Diagram of Daughter

Moments before the dreams began,

I’d hear the moths clink around in the walls

like bits of glass:

 

I had been there once already to remove

the rats from the crawlspace

and now the rats have wings

and their stories are different—

from scratching to clinking to

sounds dispersing through reeds and falling slow

to stones of onyx and charcoal red

smooth

fresh from the tumbler:

 

how I see it in the thin moment

between wake and sleep.

 

In 1988, my daughter skinned the family cat.

We sent her to a mental ward where

she watches mercury travel darkness—

like lotus through glass, pulling blood along.

 

In a letter once, she wrote:

 

In a glass box there you are on your hands and knees

watching the paint peel back from the walls,

the drawings they hold from a child’s

strangered longhand, all peeling back in flakes

of asbestos and lead based colors.

 

You like it that way, daddy. The toxicity.

 

You look through the bare glass, can hear my steps

light and thin and stretched real long.

They come in increments and slow to disembody—

sounds of fire ants charged with cocaine. 

 

And there I am, a flamenco dancer dancing in fog.

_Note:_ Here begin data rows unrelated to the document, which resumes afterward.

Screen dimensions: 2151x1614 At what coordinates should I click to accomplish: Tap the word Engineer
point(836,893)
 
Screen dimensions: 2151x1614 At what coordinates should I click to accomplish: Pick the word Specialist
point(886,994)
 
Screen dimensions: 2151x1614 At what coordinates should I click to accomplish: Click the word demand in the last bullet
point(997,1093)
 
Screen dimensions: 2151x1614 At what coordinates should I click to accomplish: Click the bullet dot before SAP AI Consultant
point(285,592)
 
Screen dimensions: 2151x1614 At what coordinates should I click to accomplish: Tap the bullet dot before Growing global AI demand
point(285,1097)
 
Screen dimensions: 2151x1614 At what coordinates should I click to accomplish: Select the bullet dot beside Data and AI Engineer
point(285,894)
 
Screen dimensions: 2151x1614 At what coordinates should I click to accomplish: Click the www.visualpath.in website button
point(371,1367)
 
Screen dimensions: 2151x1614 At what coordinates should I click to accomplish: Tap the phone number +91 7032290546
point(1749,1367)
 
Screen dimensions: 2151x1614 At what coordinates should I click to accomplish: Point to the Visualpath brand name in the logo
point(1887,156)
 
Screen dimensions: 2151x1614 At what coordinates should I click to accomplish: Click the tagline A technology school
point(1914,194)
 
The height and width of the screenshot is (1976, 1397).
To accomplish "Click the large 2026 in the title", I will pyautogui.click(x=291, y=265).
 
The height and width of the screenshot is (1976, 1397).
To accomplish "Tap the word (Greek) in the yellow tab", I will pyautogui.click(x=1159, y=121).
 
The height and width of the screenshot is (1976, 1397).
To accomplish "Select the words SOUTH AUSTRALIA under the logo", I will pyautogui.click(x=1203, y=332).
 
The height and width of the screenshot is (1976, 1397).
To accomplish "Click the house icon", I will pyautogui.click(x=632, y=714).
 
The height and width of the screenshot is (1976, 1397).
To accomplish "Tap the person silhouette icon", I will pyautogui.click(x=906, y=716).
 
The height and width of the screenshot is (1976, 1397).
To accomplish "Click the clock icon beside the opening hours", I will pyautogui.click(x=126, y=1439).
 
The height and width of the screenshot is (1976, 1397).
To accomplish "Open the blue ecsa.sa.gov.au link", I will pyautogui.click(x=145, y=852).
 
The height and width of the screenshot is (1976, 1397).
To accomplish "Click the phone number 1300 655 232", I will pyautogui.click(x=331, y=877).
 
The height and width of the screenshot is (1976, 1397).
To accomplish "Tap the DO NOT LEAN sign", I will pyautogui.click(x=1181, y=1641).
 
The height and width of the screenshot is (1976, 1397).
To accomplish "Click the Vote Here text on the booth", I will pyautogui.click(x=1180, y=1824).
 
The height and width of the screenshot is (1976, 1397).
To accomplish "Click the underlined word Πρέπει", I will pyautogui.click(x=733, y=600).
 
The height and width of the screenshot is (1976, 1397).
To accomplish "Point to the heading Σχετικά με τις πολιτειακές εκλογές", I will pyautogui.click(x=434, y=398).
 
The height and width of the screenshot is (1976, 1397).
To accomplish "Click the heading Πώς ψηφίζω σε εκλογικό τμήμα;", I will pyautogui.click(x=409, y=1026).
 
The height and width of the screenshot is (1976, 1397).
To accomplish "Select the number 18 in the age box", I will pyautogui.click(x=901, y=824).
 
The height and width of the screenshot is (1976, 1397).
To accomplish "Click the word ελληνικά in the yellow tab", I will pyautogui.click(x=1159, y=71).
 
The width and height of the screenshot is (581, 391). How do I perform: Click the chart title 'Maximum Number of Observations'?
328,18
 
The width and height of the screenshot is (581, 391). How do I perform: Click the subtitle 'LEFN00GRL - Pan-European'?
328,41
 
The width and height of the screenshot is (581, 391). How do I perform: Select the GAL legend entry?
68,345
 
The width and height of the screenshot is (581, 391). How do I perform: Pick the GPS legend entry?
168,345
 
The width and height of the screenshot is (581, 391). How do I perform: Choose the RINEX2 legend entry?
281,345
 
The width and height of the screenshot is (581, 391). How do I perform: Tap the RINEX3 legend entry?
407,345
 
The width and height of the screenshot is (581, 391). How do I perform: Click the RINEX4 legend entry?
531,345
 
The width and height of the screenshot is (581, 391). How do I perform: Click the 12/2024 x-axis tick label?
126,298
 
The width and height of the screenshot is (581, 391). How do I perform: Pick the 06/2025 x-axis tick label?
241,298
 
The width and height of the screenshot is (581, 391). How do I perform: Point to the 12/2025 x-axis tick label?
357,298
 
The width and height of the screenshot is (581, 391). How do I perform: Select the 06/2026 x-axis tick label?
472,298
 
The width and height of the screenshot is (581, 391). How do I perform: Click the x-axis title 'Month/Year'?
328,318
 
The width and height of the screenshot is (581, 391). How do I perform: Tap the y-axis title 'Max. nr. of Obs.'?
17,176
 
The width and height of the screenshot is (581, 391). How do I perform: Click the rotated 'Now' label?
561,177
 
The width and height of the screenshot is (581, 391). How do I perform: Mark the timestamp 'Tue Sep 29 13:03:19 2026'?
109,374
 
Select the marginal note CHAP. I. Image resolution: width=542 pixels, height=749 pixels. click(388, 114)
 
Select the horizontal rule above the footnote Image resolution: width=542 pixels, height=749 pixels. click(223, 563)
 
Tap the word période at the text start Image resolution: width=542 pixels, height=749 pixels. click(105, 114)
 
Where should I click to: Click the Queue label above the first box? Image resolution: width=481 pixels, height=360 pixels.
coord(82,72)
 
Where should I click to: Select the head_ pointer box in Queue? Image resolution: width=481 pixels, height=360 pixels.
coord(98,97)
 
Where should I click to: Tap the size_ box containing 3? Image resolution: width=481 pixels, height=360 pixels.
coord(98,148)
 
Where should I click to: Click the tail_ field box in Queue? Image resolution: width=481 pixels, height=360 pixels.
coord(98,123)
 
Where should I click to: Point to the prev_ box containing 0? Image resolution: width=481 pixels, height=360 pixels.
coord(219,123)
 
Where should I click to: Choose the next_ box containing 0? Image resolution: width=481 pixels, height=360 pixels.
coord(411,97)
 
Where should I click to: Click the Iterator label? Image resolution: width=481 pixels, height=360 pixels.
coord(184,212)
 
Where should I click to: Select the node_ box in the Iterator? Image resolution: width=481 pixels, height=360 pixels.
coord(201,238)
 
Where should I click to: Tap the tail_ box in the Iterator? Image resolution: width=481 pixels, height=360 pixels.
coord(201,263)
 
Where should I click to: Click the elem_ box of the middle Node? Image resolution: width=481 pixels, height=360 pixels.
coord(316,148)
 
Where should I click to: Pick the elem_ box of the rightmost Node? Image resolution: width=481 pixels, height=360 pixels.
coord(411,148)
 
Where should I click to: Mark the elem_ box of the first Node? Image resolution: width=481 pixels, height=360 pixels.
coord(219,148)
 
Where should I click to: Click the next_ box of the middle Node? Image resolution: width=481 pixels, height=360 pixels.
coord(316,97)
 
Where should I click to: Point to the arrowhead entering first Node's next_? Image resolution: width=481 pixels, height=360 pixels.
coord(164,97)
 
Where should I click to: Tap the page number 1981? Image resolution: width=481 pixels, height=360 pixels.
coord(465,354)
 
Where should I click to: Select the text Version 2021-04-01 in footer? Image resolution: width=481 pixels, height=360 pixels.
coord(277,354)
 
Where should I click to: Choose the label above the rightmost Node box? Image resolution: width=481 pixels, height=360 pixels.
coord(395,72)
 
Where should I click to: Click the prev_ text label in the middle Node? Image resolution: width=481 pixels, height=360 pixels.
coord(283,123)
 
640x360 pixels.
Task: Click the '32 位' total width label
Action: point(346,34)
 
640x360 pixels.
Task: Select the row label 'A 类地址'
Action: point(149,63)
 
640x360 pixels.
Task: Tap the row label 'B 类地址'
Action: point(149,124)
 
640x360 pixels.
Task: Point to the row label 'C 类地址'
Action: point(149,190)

I creep with narrow strides. Fog the glass

with my breath and my finger passes right through.

 

But daddy, you must know, when I get out,

I will siphon you—

 

 

pulling a collapsed silk web from water.

 

 

Jacob Luplow grew up in Seattle, Washington. He is a current student at Cornell College, a writer and photographer, and he is currently working on a collection of poems titled “Like Lotus Through Glass” and a body of art titled “Di-Methyl Tryptamine.” His art has been featured in Subliminal Interiors.